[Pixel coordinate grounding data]
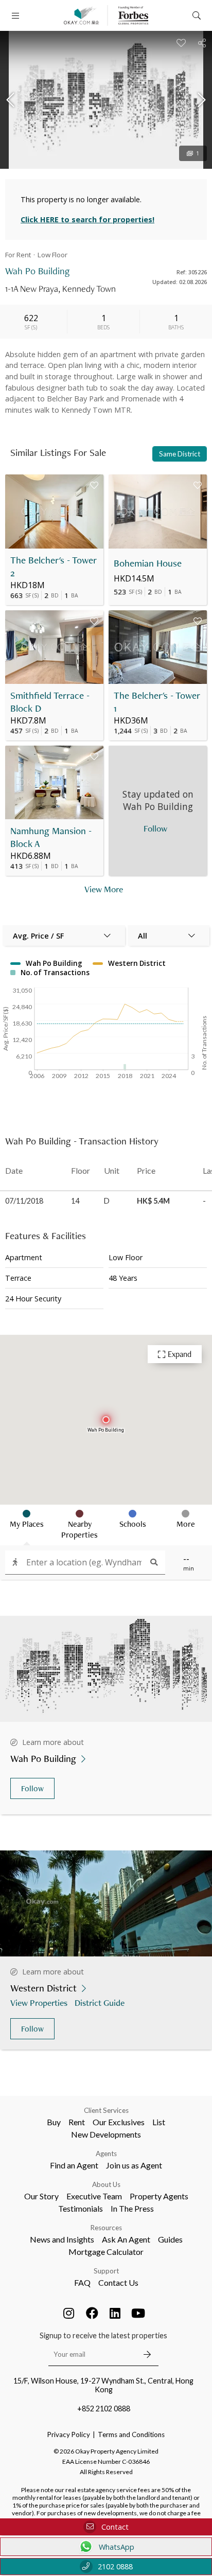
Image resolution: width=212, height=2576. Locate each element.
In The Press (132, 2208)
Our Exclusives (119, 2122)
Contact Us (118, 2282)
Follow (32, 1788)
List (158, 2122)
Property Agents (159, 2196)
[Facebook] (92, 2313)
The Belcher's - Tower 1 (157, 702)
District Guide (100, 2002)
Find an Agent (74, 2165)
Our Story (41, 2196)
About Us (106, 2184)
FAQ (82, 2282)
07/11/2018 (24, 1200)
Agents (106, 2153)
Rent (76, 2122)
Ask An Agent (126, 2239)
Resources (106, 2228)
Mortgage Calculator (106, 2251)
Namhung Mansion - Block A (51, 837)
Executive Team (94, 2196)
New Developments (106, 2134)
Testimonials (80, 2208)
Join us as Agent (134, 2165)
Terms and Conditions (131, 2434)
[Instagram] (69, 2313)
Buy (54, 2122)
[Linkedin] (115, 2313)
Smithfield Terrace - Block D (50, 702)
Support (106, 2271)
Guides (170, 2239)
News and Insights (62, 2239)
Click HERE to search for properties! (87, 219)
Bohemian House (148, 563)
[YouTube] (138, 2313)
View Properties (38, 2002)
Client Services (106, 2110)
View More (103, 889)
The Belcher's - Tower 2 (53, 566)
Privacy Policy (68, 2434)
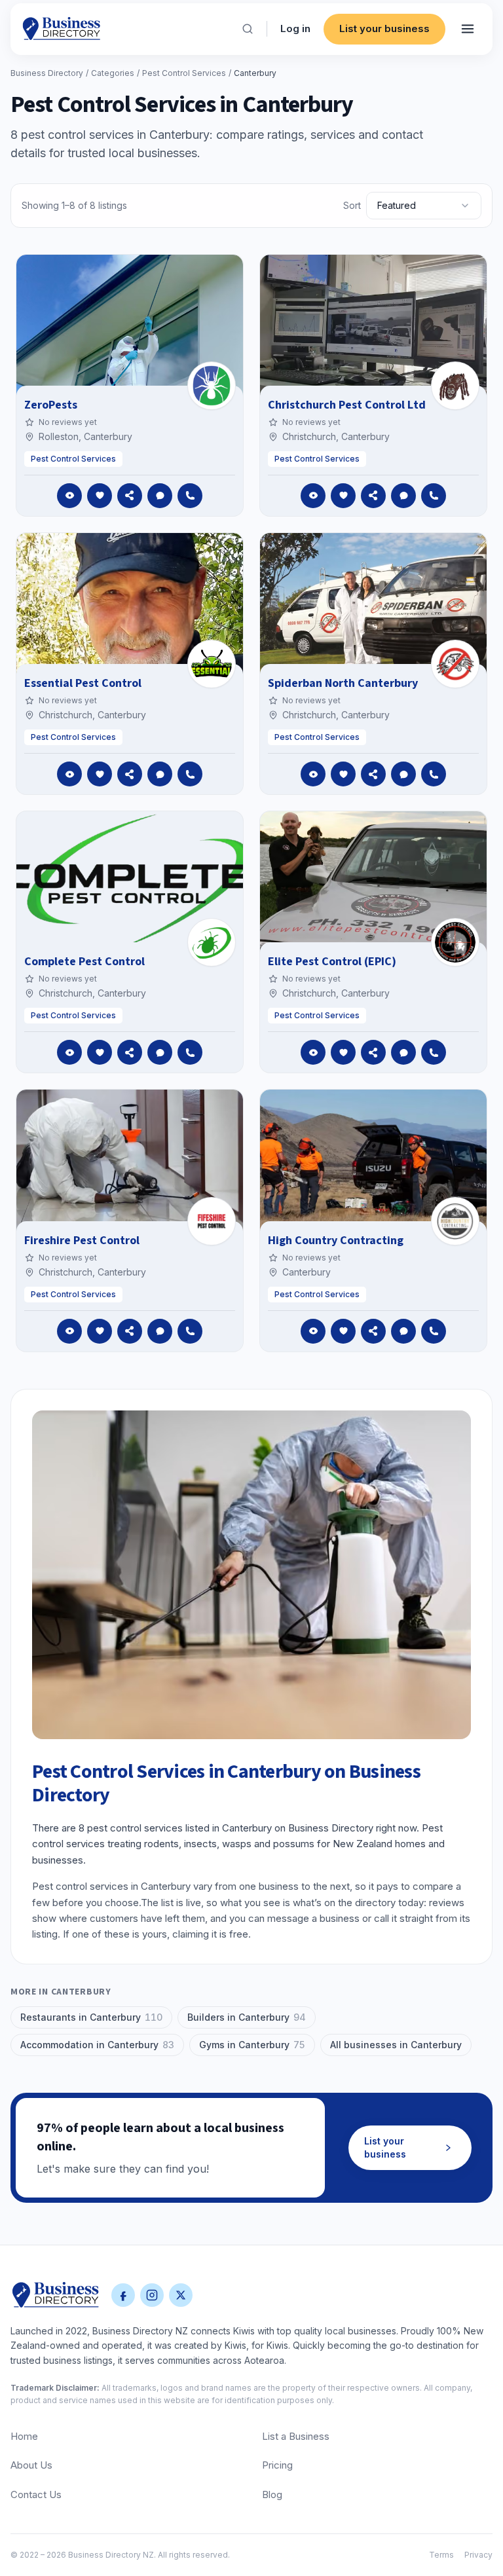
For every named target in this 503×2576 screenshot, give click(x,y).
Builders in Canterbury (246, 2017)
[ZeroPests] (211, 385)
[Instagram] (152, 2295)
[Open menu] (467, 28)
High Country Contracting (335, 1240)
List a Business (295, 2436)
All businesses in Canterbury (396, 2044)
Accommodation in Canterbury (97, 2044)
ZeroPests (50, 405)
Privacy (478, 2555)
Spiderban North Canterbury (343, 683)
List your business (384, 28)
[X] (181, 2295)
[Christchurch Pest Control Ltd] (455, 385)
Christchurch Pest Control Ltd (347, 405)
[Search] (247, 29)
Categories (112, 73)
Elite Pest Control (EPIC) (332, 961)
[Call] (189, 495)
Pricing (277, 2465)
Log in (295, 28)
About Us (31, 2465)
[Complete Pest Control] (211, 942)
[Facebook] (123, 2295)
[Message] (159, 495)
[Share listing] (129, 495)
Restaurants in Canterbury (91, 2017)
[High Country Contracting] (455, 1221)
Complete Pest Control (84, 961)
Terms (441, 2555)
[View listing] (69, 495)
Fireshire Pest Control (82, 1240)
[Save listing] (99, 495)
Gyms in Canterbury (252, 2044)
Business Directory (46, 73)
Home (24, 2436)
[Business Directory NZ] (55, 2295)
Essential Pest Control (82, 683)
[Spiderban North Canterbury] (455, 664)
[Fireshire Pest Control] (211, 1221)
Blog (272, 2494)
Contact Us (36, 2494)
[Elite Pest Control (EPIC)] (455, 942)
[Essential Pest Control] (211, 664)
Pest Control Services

What you will do: Scan the entries above and copy each line where "Complete" occurs.

Expected answer:
[Complete Pest Control] (211, 942)
Complete Pest Control (84, 961)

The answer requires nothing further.